On-line damage identification and motion control of adaptive structures: An intelligent control approach

In this dissertation, an on-line damage identification technique and a motion controller for the adaptive structure are developed under the scope of an intelligent control framework. The computational intelligence techniques, especially neural networks and fuzzy logic control, are studied on their application to the adaptive truss structure.; The adaptive structure has the ability to change the configuration and/or physical properties amenable to the varying environment or to accomplish various mission requirements. This dissertation first overviews an intelligent control framework specified for the adaptive structures. The intelligent control system consists of three hierarchical levels, from up to down, Management and Organisation level, Coordination level, and Execution level. The elementary classification of the levels and the responsibilities of major functions in each level are described in this study.; The work then investigates two major functions in the Execution level: structural damage detection and identification, and motion control. A neural-network-based damage identification technique which is able to detect the damage location accurately and then to identify the damage severity with reasonable precision is proposed. The new architecture of neural network provides several advantages over conventional approaches: first, this technique only needs as few as possible modal data, i.e. eigenvalues and normalised mode shape, to identify structural damages; second, it can detect multiple damages case; third, the process can be realized on-line, moreover, the damage location detection can be done in real-time.; Next, a fuzzy logic controller is used for the motion control of the adaptive truss structure.

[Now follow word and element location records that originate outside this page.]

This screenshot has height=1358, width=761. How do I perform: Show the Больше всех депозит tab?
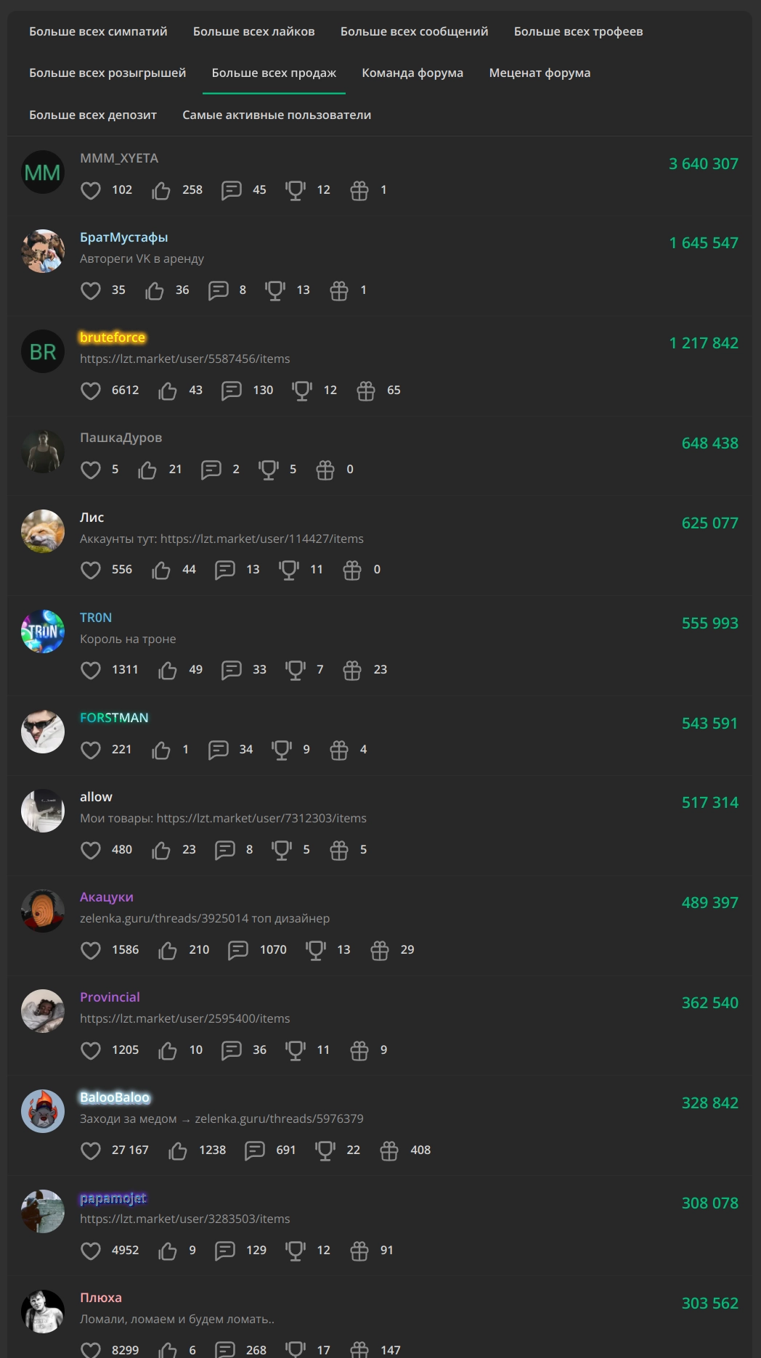coord(93,115)
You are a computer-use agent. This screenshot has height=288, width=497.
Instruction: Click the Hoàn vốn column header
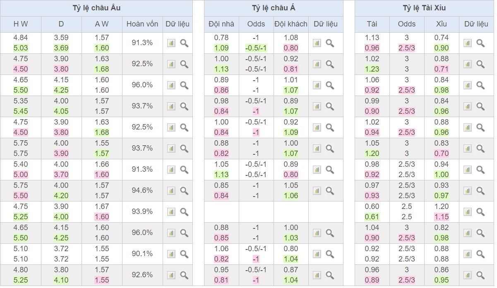tap(142, 24)
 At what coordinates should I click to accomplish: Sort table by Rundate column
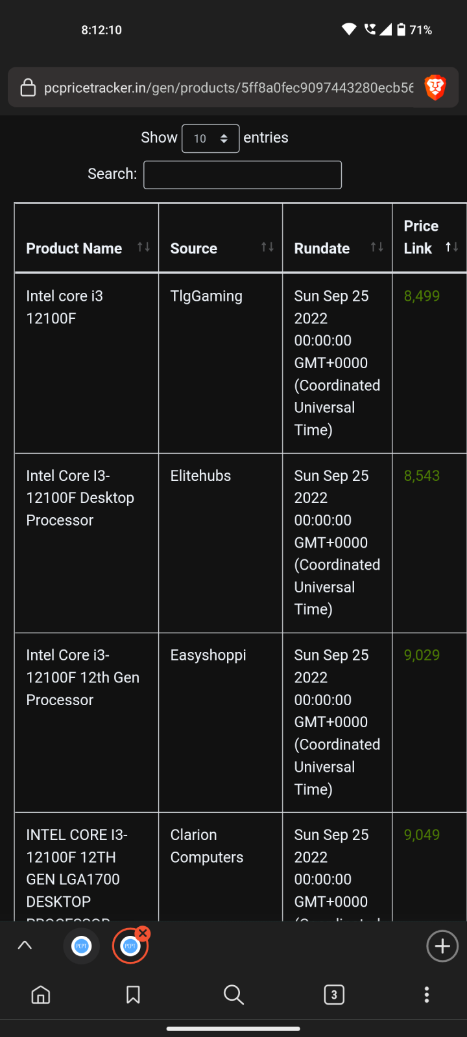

A systematical procedure to design fuzzy controller is proposed. The fuzzy rules can be constructed by referring the kinematics of the structure, thus omitting conventional trial-and-error approach. The controller was tested on several different tasks such as rendezvous/docking, target pursuing, and trajectory tracking. The results show the control scheme is effective and reliable. The effects of the performance by varying design parameters are also investigated. The general guidelines for selecting the design parameters are addressed.